Thursday, August 26, 2010
Stones Teaching Me Today
The stones arrange themselves, not because their shapes are right, or their weight, or their color, or their texture or even their chemical composition is "right." There is no value at all in any of them, yet each is all that it can be at this moment. And they belong where they are, wherever they are. Small, smaller, smallest. Hard, harder, hardest. And so it is with us. Can we simply accept that we are as we are and allow ourselves to fit into the world, into each other's hearts, arranging ourselves?

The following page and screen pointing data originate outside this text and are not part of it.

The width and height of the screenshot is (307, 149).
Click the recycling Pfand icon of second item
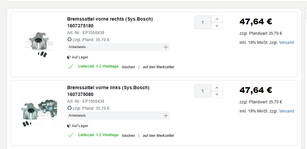tap(69, 108)
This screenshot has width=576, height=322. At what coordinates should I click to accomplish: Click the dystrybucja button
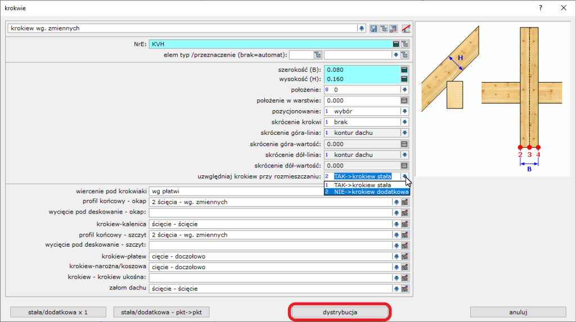pyautogui.click(x=340, y=312)

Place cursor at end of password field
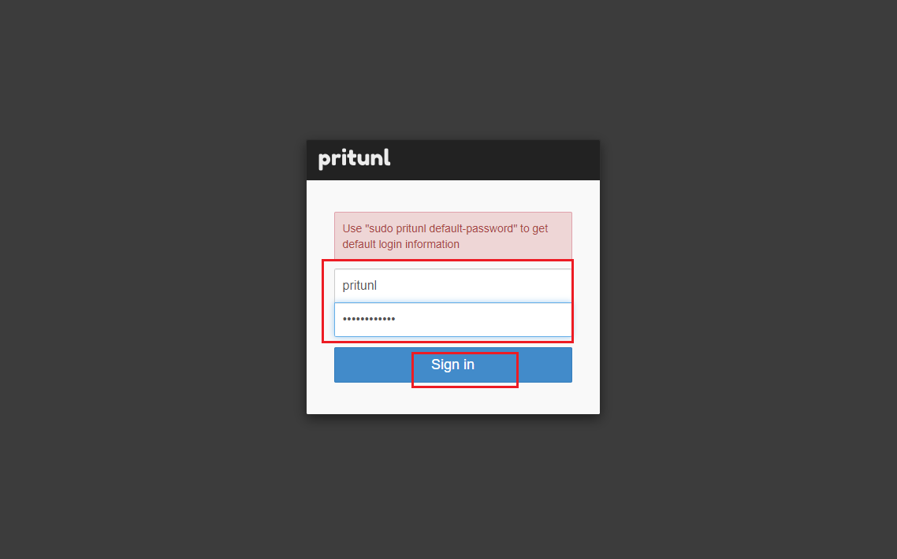(x=552, y=320)
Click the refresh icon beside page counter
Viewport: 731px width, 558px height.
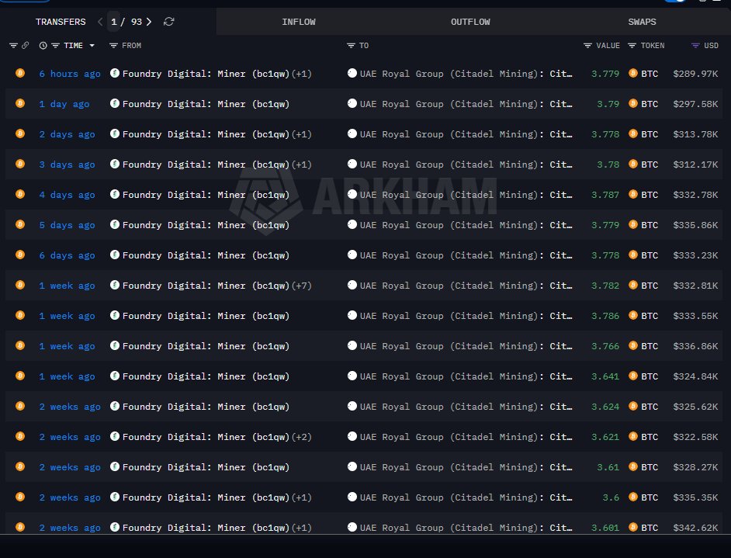tap(168, 22)
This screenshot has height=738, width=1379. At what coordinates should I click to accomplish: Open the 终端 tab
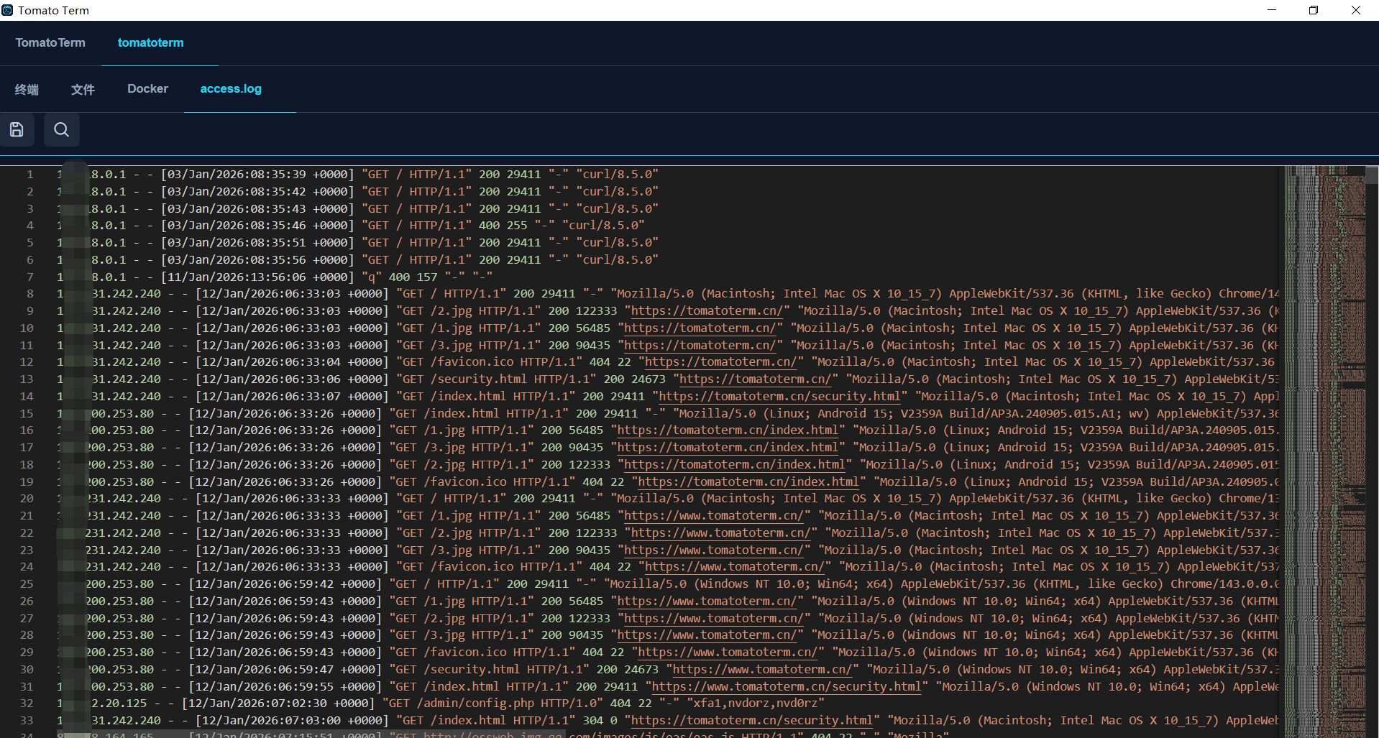click(x=27, y=89)
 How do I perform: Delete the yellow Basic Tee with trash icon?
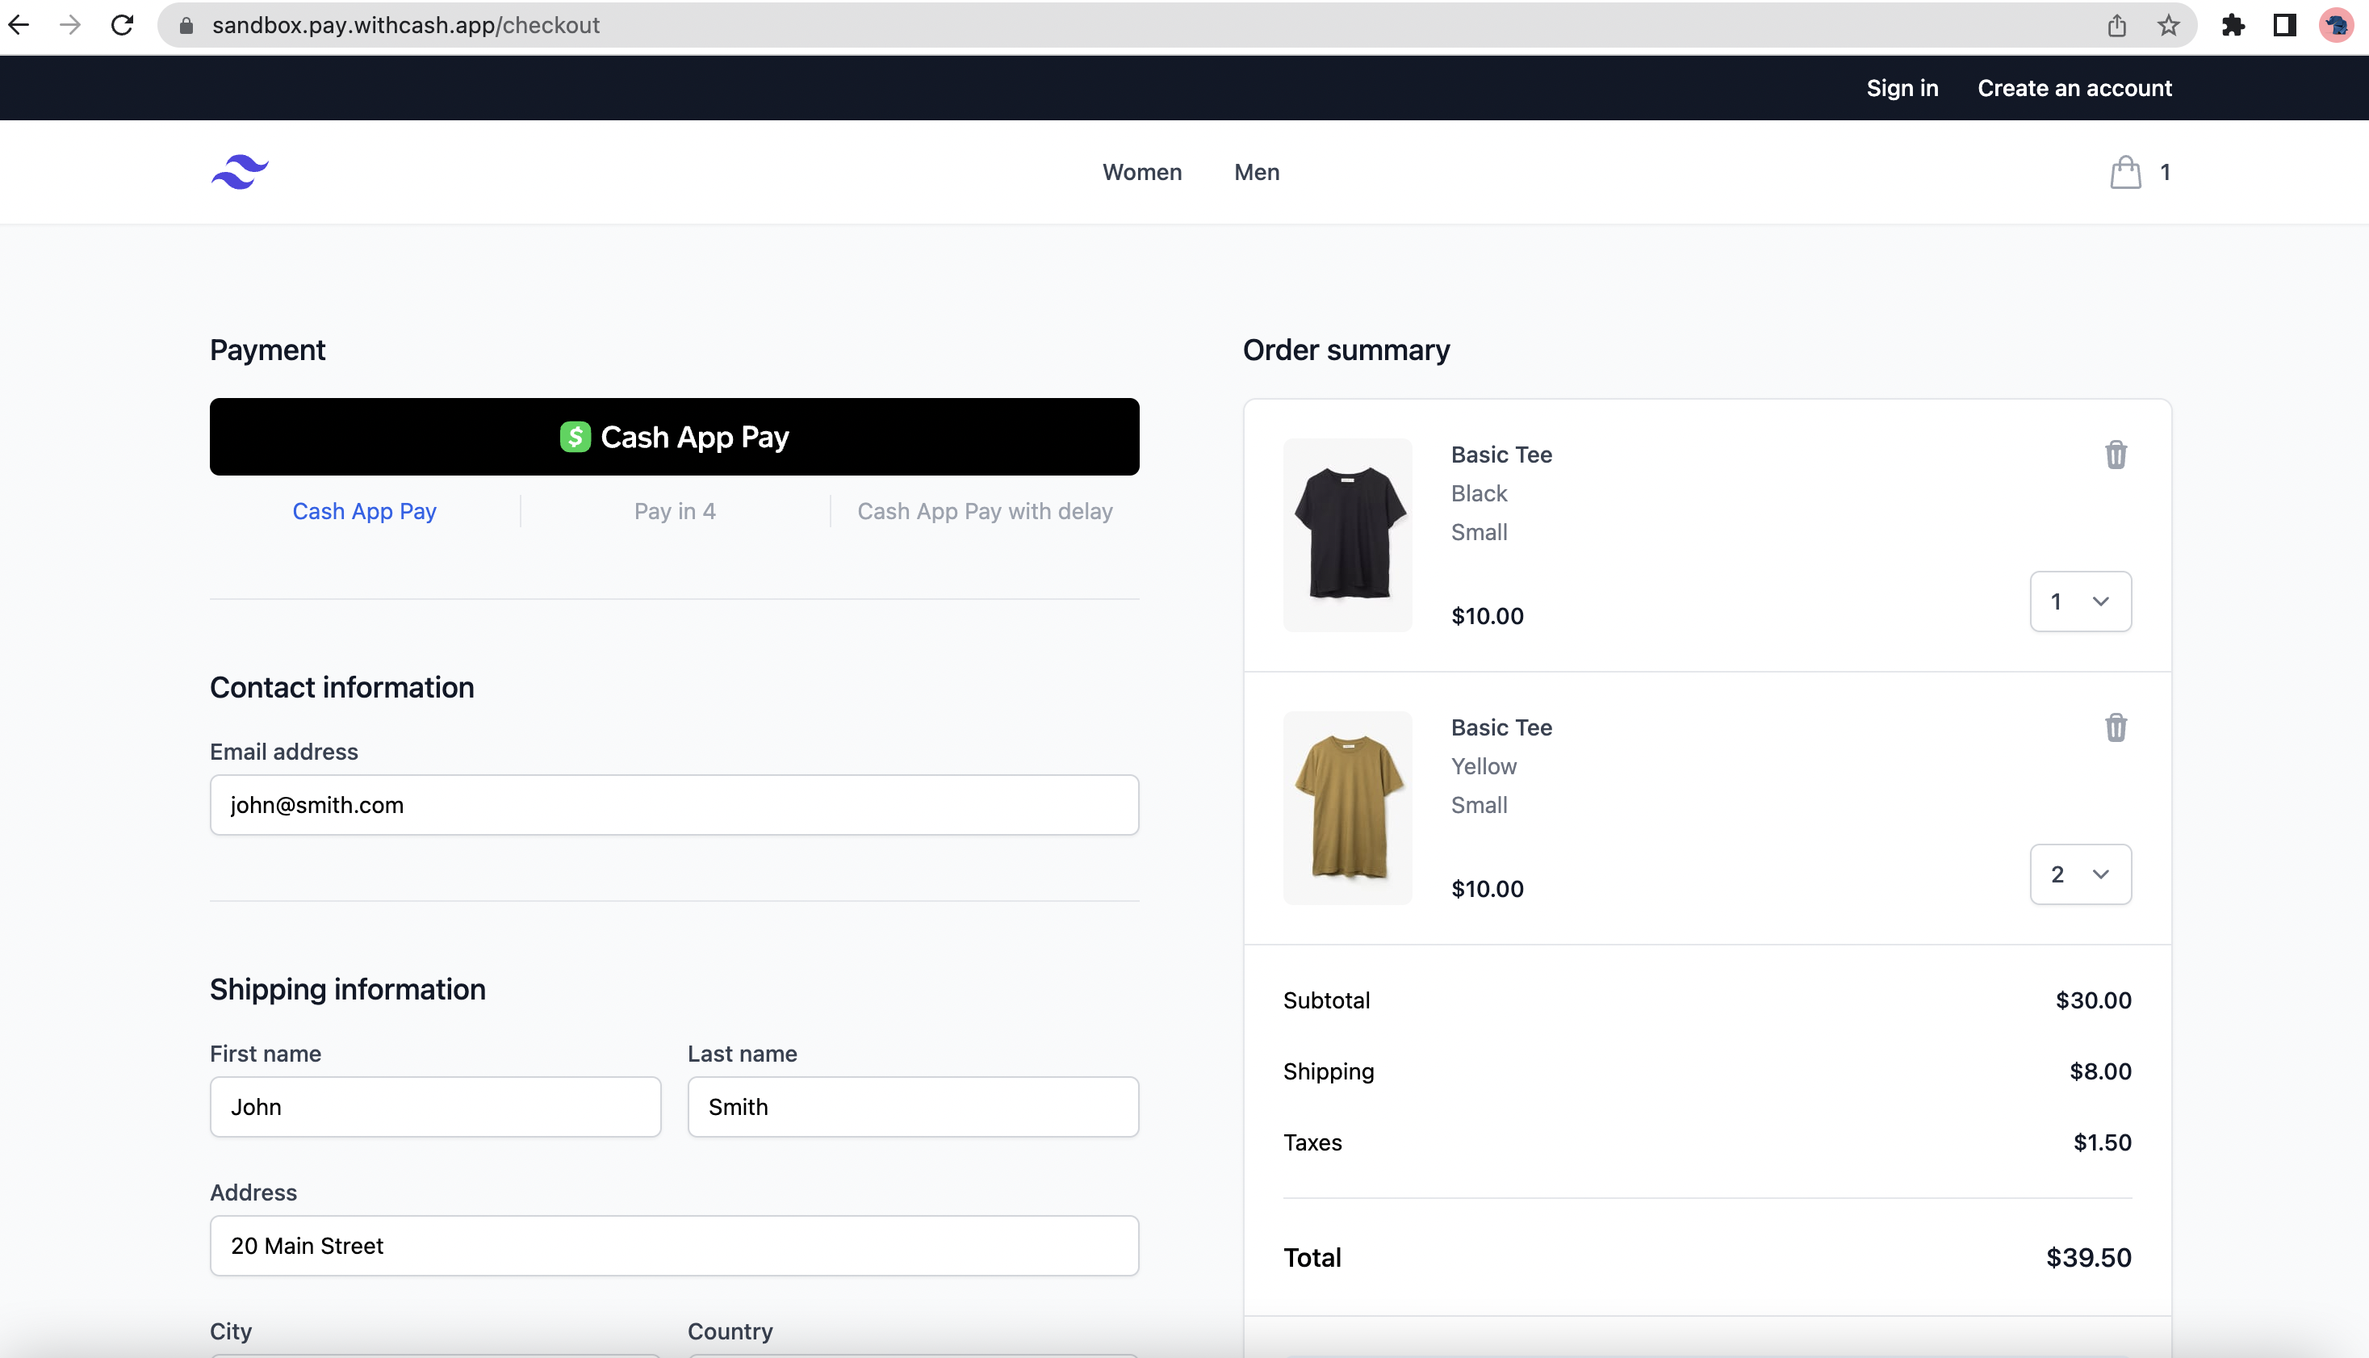tap(2115, 728)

We arrange the stones too. Feeling their heft, absorbing their subtle surfaces, seeking their fragmented shapes. We layer them and organize them, rely upon them, and leave them long after our own breath is gone and done. We turn natural parts of the earth towards our own purposes. This is part of our exploration of our own existence.
Stones are a path that we cannot see, just as the practice is such a path. Until you step upon it, you may think the path is a garden of sedum and strawberries. Your feet will find the pebbles supporting them even when your mind is unaware. This points to the entryway that the body provides us for experiencing our own lives. Thank goodness for that!
Even that which seems dead and inert is simply a form in which energy is stored, or used. Maybe we see the lushness of the sedum and think "oh that's living and beautiful," and enjoy the juxtaposition with the inert stone. Yet the lichen grows on the warmth of the stone, not in the dirt. This reminds me that the sensory world is totally subject to my mind's construction of the moment. I can observe without having to assign "living" and "inert" and yet understand the concept of "living" and "inert." And I can practice accepting that this doesn't limit my awareness, or devalue my sensory input. Accepting that I am standing still on the earth and that it is turning on its axis, and that it is revolving around the sun, while at the same time I am breathing and every cell is open space.